Exercise aim: Take the lines from the one with "Task: Click the 必須 badge beside 年収" through the end of the material below and repeat them exactly, dropping every picture.

===

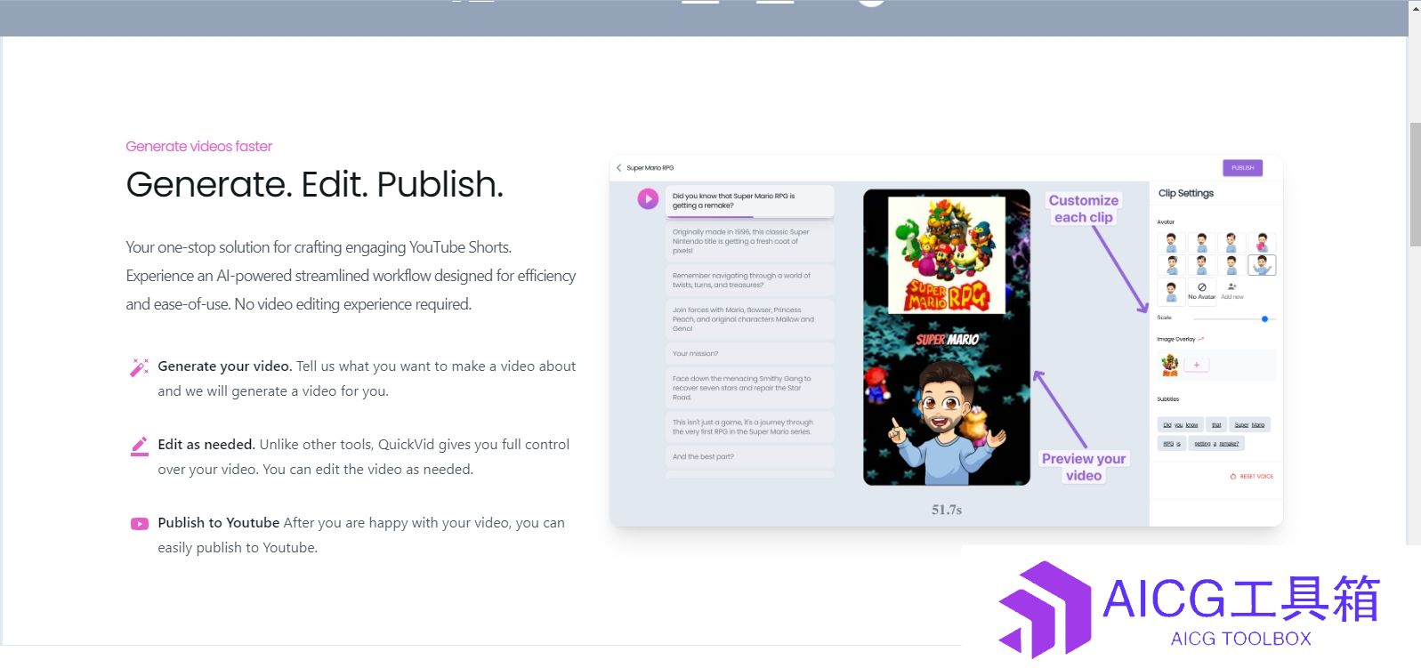Select the 'Did you know' subtitle chip

click(1180, 425)
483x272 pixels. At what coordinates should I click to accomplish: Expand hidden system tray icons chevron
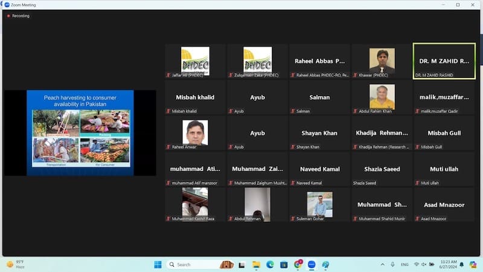(382, 265)
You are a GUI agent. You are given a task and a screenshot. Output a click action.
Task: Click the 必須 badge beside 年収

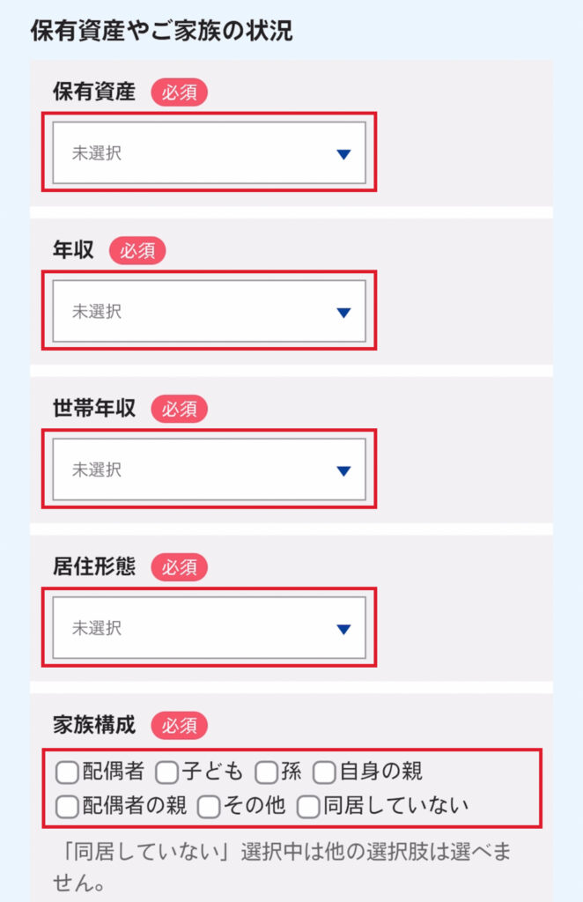(x=137, y=250)
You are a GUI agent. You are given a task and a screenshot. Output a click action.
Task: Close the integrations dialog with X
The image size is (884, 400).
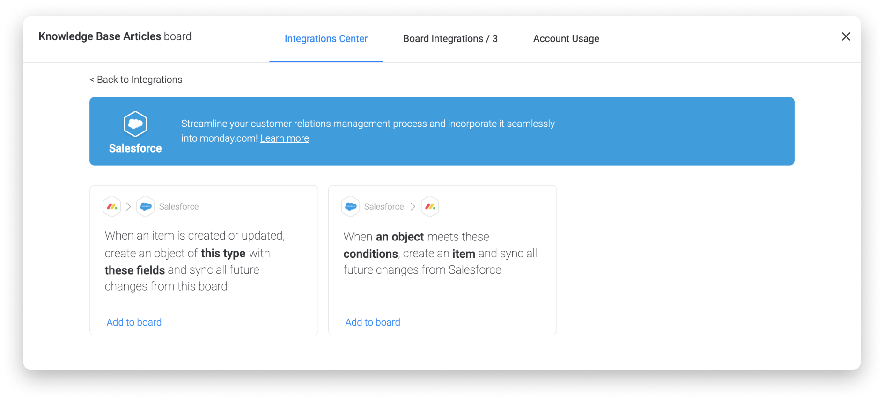(x=846, y=36)
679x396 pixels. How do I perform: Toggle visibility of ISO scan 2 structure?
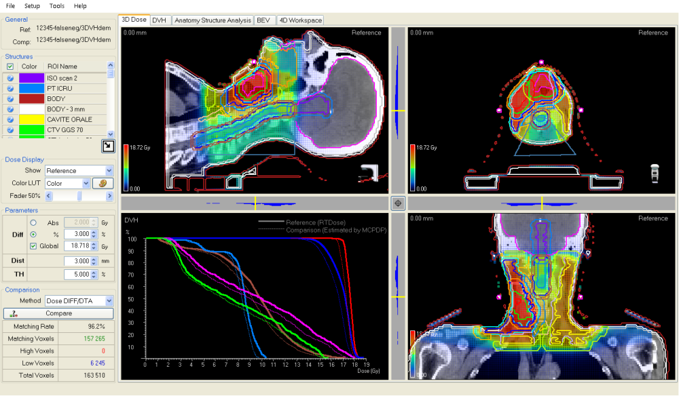pyautogui.click(x=10, y=79)
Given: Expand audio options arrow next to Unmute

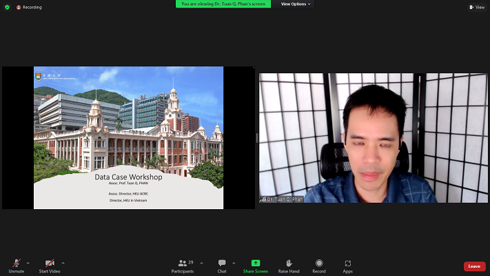Looking at the screenshot, I should [x=28, y=263].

===

Answer space:
Task: Click the 必須 badge beside 年収

(x=137, y=250)
You are a GUI agent. You are given a task and a screenshot. Output a click action.
Task: Close the integrations dialog with X
The image size is (884, 400).
(x=846, y=36)
679x396 pixels. How do I perform: Toggle visibility of ISO scan 2 structure?
pyautogui.click(x=10, y=79)
Given: Expand audio options arrow next to Unmute

Looking at the screenshot, I should [x=28, y=263].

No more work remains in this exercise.